No município de Caiapônia, a substância contaminou uma represa que armazena a água consumida por dezenas de famílias de assentados. “São situações que negligenciaram a própria legislação. Não se observou a questão do vento, não se observou a questão do distanciamento mínimo, não se observou sequer a modalidade de aplicação do veneno. É um desrespeito de toda ordem só nesses casos”, aponta Saulo Reis.

Ele explica que, agora, a Comissão Pastoral da Terra de Goiás aguarda a apuração das denúncias e pede mais fiscalização por parte dos órgãos competentes. “É o mínimo que o estado brasileiro pode fazer, fiscalizar o que está em lei. Nas três situações, isso não aconteceu. Se estivesse acontecendo minimamente, famílias não teriam sido intoxicadas, a água não teria sido contaminada e milhões de abelhas não teriam morrido”.

Em nota, a Agência Goiana de Defesa Agropecuária (Agrodefesa) informou que, em média, são realizadas 2,5 mil fiscalizações por ano em propriedades rurais no estado. Segundo o texto, quando necessário, o trabalho envolve também coleta para confirmar se há resíduo de agrotóxico aplicado próximo a casas, rios, por exemplo. Em casos de confirmação da conduta irregular, o órgão ressalta que são aplicadas autuações e penalidades previstas em lei.

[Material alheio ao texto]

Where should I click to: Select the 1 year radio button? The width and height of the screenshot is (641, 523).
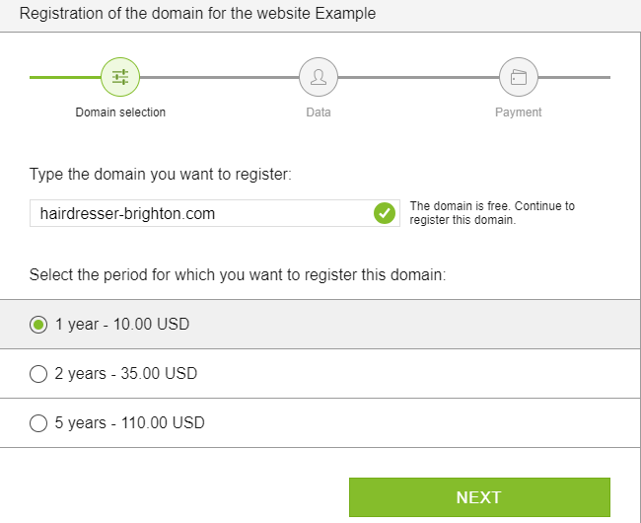pyautogui.click(x=38, y=325)
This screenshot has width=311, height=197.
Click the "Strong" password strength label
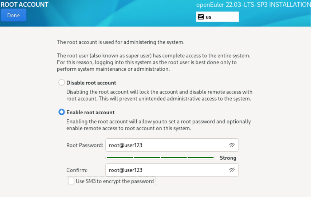pyautogui.click(x=228, y=158)
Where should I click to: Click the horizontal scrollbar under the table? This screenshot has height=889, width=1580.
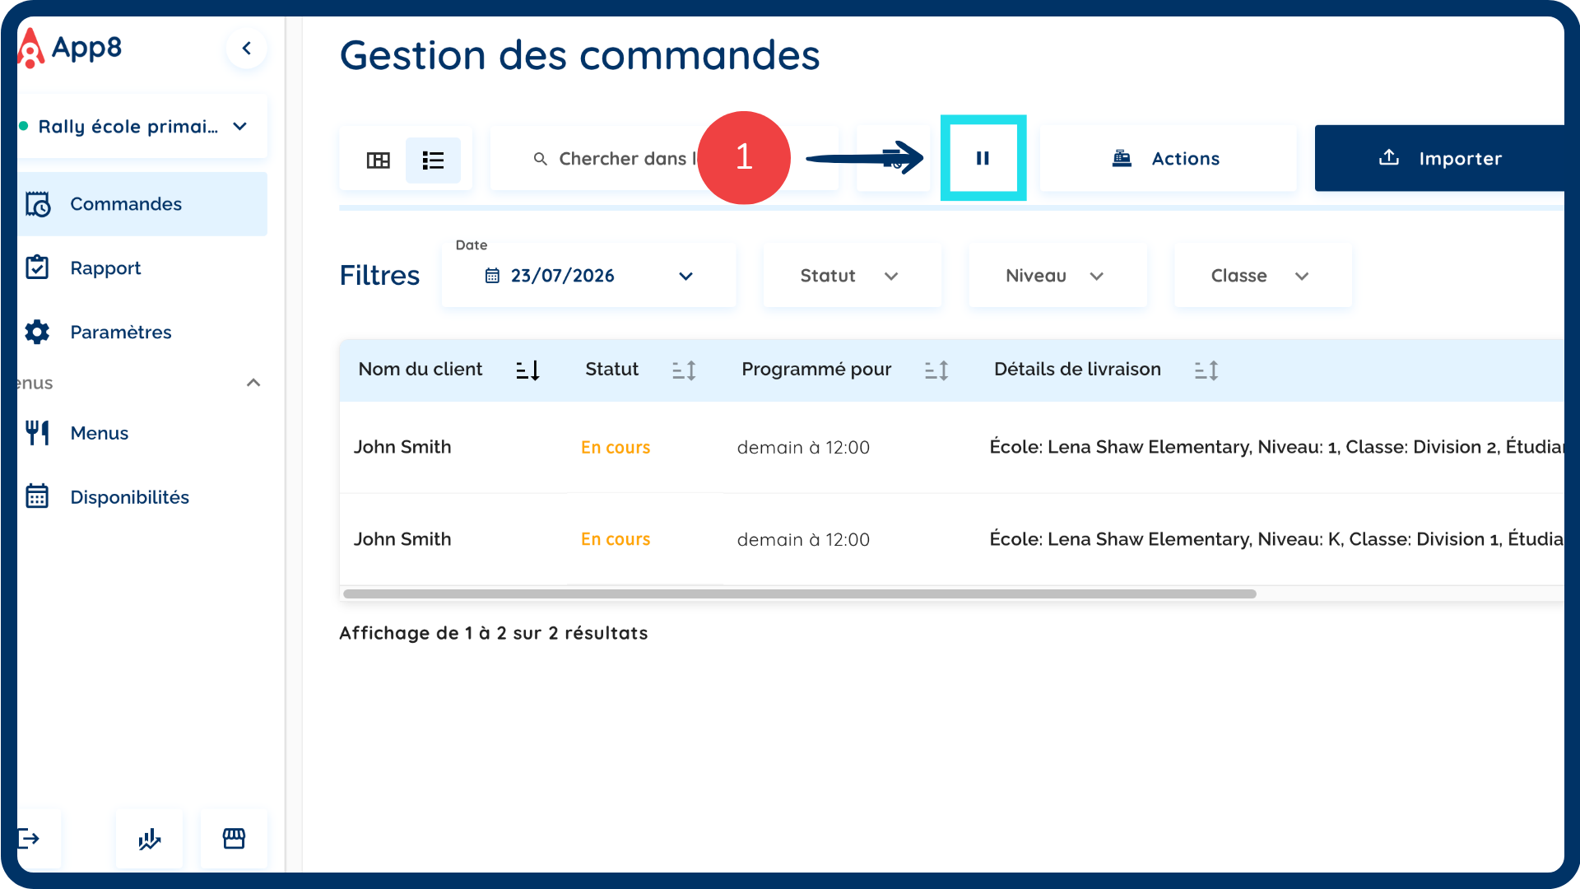799,593
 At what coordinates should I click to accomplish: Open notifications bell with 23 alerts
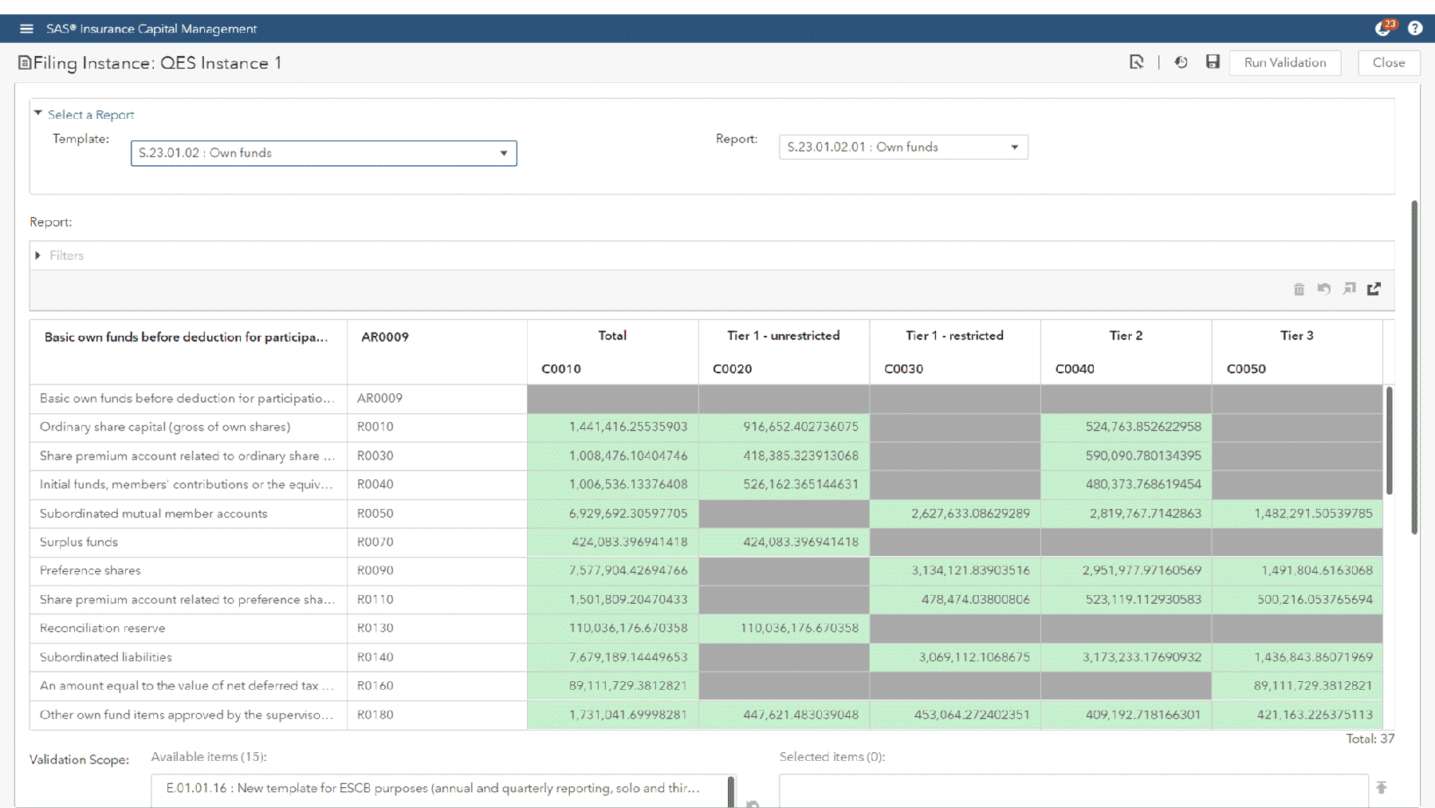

A Agrodefesa afirmou que ainda não teve acesso às informações específicas dos casos denunciados pela CPT/GO, mas ressaltou a importância das denúncias sobre situações dessa natureza e dos processos de investigação. A apuração dos fatos que dizem respeito à aviação agrícola envolve também órgãos federais ambientais e o Ministério da Agricultura, Pecuária e Abastecimento (Mapa).